Con todo, pronto encontré en Radio Popular, y hecho en Pamplona, un programa semanal de cine que conducía Manuel Hidalgo. Yo era un loco cinéfilo, y Manuel Hidalgo (no sabía quién era, claro, ni que tenía apenas cuatro años más que yo, aunque a esas edades cuatro años son muchos) hablaba de las películas que se podían ver en Pamplona, en las salas comerciales o en los cineclubs. Eran películas que yo veía -porque me gastaba mis pocos dineros en entradas para el cine Carlos III, el Arrieta o el Aitor, y al cine club Lux entraba gratis-, y que los demorados análisis de Hidalgo iluminaban notablemente. Él tenía ya entonces una formación fílmica importante, o al menos así lo recuerdo, y yo, pegado al transistor para no molestar a mi familia, disfrutaba y aprendía con sus comentarios acerca de Cabaret, El Padrino o El discreto encanto de la burguesía, o del cine de Rhomer, Truffaut, Visconti o Saura.

Sus palabras, siempre tranquilas, y muy bien construidas y dichas, con esa magnífica voz que posee Hidalgo -no sé por qué no la ha aprovechado más en un medio en el que tantas veces se oyen tonos chillones y vulgares-, permitían abrirse en la pequeña ciudad a otra forma de mirar, a unos modos de comprender y estudiar las películas que multiplicaban gozosa y reflexivamente mis arrobamientos en las salas.

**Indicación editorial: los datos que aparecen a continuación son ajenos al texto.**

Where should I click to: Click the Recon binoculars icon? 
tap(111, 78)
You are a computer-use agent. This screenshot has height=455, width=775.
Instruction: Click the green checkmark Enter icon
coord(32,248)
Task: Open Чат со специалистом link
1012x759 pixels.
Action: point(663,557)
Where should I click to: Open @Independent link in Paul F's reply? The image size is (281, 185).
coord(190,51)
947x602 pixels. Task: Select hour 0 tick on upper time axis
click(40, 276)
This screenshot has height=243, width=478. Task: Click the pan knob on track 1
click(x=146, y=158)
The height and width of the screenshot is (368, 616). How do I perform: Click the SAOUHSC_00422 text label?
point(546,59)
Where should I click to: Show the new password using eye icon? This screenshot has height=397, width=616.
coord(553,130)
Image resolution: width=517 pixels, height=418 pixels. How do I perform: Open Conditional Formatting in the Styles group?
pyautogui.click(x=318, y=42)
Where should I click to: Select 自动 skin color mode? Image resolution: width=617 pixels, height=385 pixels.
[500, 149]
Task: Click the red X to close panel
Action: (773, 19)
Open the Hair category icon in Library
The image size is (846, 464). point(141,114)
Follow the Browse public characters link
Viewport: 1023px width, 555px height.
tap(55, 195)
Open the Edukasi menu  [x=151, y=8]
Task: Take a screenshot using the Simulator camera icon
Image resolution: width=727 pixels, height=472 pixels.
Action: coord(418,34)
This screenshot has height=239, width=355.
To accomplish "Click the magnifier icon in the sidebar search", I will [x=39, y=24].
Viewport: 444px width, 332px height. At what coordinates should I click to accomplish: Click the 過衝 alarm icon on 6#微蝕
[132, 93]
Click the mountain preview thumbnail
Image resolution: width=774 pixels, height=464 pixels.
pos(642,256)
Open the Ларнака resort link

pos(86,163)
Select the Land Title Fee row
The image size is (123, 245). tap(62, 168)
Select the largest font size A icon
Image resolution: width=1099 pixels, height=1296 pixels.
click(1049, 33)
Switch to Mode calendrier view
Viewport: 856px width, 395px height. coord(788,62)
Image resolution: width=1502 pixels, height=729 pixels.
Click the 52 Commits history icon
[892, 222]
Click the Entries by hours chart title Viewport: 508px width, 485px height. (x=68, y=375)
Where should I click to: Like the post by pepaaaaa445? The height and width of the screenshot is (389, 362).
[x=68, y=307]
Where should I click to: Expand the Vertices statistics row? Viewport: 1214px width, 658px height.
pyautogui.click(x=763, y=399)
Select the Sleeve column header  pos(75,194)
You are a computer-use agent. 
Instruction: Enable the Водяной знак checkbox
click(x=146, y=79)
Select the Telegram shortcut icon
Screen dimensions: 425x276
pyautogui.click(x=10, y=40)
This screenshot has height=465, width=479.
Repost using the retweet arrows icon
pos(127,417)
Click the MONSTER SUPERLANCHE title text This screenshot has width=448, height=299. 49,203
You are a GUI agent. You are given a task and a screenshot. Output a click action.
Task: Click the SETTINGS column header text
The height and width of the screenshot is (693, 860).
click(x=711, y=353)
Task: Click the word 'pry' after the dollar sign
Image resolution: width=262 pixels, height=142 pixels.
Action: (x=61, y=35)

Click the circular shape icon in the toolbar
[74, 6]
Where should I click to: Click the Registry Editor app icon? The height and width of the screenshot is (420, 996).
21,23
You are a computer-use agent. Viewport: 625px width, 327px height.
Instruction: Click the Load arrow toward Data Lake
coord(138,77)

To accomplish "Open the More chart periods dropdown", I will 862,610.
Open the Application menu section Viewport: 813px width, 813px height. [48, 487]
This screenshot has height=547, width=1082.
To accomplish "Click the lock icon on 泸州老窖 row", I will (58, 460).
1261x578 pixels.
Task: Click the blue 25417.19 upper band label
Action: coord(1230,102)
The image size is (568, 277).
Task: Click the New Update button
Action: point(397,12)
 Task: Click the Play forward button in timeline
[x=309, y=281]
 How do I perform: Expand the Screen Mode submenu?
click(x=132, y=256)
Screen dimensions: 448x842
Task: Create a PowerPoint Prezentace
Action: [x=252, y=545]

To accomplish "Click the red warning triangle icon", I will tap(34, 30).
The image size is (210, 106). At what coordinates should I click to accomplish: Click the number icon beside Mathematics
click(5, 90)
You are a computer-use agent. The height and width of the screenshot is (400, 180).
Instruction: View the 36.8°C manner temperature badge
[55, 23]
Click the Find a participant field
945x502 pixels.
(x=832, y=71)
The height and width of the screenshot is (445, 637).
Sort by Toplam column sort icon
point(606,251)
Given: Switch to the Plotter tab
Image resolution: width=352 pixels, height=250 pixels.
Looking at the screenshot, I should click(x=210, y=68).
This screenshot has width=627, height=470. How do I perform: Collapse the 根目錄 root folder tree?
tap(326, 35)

Además, entre sus palabras, Manuel Hidalgo pinchaba unas músicas regias: lo mismo Mozart y Bach que folk americano o latinoamericano o catalán; músicas que no estaban ni por el forro en mi entorno sonoro doméstico o de amistades.

Hace años que conozco a Manuel Hidalgo, y en los últimos mese lo he visto con frecuencia por asuntos de trabajo. Pero nunca ha surgido la oportunidad de mencionar esta experiencia de juventud, que refulge en mi memoria. En su modestia, una de esas experiencias que ayudan a formar a alguien en un momento vital confuso y arrebatado, máxime si se tiene la tremenda sed de aprender que me abrasaba entonces, y que la habitación propia (los adolescentes la necesitan tanto o más que Virginia Woolf) y la soledad buscada hicieron posible. No recuerdo cuánto tiempo duró ese programa de Hidalgo, entonces un estudiante, pero le debo briznas, magníficas briznas, en lo mejor de mi formación cuando entonces.

“Como toda persona verdaderamente sociable, amo ese privilegio social por excelencia: el espacio de la soledad. Tener un lugar donde estar solo, con todo lo que uno ama, sabiendo que los demás están al alcance de la mano y oír o presentir el rumor amigo de sus almas. Tal es el sentido más enriquecedor que puede tener una casa, una familia y una comunidad. He sido afortunado pues la suerte (y esa otra forma suprema de suerte, el carácter) me ha permitido conocer y degustar este gozo”.

1 comentario:

Anónimo dijo...

El espacio privado; ese lugar del que eres dueño y en el que puedes imaginarte el mundo como lo has vivido o como lo deseas es maravilloso.
En mi caso disponer de una habitación fue como una pista de despegue hacia mi intimidad; una intimidad absolutamente invadida por las consignas y los dogmas oficiales que no nos respetaban en absoluto.
!Que estupenda la gente que no quería adoctrinarnos sino compartir¡.